Records:
*****

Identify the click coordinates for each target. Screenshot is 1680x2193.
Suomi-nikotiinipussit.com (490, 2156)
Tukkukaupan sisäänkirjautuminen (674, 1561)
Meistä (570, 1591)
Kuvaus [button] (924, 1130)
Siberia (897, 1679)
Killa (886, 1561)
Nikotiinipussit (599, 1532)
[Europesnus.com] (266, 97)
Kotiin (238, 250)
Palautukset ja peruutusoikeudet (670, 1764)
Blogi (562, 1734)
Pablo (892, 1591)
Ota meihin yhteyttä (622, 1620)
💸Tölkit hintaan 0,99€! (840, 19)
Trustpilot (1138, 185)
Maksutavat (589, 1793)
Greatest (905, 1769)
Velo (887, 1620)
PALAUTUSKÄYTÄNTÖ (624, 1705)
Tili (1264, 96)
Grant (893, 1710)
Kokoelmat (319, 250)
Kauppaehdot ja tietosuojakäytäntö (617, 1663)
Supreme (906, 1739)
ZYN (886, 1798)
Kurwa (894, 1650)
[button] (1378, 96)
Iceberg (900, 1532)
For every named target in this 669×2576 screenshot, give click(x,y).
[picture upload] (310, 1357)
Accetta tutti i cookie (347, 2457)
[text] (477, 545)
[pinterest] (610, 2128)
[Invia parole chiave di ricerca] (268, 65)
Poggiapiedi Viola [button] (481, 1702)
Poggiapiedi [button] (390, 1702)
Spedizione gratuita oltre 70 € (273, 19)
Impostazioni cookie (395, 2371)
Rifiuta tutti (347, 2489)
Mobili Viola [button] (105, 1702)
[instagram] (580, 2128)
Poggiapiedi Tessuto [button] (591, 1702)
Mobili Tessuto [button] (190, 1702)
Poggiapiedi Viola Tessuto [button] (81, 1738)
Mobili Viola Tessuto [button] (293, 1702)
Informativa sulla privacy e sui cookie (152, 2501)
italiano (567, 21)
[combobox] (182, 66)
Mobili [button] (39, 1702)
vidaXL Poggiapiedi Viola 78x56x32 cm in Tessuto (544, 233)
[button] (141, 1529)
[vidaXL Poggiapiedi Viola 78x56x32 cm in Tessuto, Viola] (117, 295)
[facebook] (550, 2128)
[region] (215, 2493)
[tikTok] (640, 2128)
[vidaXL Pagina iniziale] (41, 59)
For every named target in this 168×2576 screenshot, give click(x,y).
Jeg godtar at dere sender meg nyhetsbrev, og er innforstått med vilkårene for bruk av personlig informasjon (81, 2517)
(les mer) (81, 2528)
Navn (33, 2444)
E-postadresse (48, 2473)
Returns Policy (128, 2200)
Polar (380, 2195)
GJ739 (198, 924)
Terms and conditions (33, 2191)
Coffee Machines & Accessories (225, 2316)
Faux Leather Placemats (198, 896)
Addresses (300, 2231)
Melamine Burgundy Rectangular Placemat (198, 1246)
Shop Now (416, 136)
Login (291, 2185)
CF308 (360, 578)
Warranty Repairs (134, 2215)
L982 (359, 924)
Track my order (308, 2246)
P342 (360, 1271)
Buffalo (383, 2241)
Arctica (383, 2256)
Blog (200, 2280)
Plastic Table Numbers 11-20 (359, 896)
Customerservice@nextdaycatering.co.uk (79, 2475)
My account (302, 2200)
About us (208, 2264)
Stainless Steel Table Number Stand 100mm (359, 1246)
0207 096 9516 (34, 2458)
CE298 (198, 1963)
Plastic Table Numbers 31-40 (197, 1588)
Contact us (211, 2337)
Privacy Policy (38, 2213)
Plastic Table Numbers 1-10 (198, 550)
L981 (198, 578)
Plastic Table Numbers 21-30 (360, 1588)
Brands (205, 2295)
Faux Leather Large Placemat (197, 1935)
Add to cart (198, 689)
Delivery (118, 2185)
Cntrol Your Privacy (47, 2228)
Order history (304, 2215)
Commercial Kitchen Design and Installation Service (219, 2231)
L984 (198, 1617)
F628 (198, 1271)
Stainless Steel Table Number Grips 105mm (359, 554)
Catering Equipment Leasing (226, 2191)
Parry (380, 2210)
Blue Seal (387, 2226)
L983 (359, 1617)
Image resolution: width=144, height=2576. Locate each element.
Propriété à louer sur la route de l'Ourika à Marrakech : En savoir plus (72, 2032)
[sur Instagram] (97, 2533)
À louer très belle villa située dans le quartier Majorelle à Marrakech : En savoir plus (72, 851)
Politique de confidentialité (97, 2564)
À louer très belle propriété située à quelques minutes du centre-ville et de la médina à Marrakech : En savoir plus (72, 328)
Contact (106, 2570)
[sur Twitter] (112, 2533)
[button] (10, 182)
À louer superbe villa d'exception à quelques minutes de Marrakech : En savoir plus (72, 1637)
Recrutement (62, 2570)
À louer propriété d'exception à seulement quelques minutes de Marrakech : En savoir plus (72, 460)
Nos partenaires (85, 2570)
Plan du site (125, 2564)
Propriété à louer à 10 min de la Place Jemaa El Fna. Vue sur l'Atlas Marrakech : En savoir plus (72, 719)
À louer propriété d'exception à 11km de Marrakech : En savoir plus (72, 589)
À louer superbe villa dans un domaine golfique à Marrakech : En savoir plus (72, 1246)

*****

Task requirements:
In the data above, which lines lie between the line with "GJ739 (198, 924)" and the line with "À louer propriété d'exception à 11km", inclusive? Print those lines exactly and nothing else.

Output of the task:
GJ739 (198, 924)
Terms and conditions (33, 2191)
Coffee Machines & Accessories (225, 2316)
Faux Leather Placemats (198, 896)
Addresses (300, 2231)
Melamine Burgundy Rectangular Placemat (198, 1246)
Shop Now (416, 136)
Login (291, 2185)
CF308 (360, 578)
Warranty Repairs (134, 2215)
L982 (359, 924)
Track my order (308, 2246)
P342 (360, 1271)
Buffalo (383, 2241)
Arctica (383, 2256)
Blog (200, 2280)
Plastic Table Numbers 11-20 (359, 896)
Customerservice@nextdaycatering.co.uk (79, 2475)
My account (302, 2200)
About us (208, 2264)
Stainless Steel Table Number Stand 100mm (359, 1246)
0207 096 9516 (34, 2458)
CE298 (198, 1963)
Plastic Table Numbers 31-40 (197, 1588)
Contact us (211, 2337)
Privacy Policy (38, 2213)
Plastic Table Numbers 1-10 (198, 550)
L981 (198, 578)
Plastic Table Numbers 21-30 (360, 1588)
Brands (205, 2295)
Faux Leather Large Placemat (197, 1935)
Add to cart (198, 689)
Delivery (118, 2185)
Cntrol Your Privacy (47, 2228)
Order history (304, 2215)
Commercial Kitchen Design and Installation Service (219, 2231)
L984 (198, 1617)
F628 (198, 1271)
Stainless Steel Table Number Grips 105mm (359, 554)
Catering Equipment Leasing (226, 2191)
Parry (380, 2210)
Blue Seal (387, 2226)
L983 (359, 1617)
Image resolution: width=144, height=2576. Locate each element.
Propriété à louer sur la route de l'Ourika à Marrakech : En savoir plus (72, 2032)
[sur Instagram] (97, 2533)
À louer très belle villa située dans le quartier Majorelle à Marrakech : En savoir plus (72, 851)
Politique de confidentialité (97, 2564)
À louer très belle propriété située à quelques minutes du centre-ville et de la médina à Marrakech : En savoir plus (72, 328)
Contact (106, 2570)
[sur Twitter] (112, 2533)
[button] (10, 182)
À louer superbe villa d'exception à quelques minutes de Marrakech : En savoir plus (72, 1637)
Recrutement (62, 2570)
À louer propriété d'exception à seulement quelques minutes de Marrakech : En savoir plus (72, 460)
Nos partenaires (85, 2570)
Plan du site (125, 2564)
Propriété à louer à 10 min de la Place Jemaa El Fna. Vue sur l'Atlas Marrakech : En savoir plus (72, 719)
À louer propriété d'exception à 11km de Marrakech : En savoir plus (72, 589)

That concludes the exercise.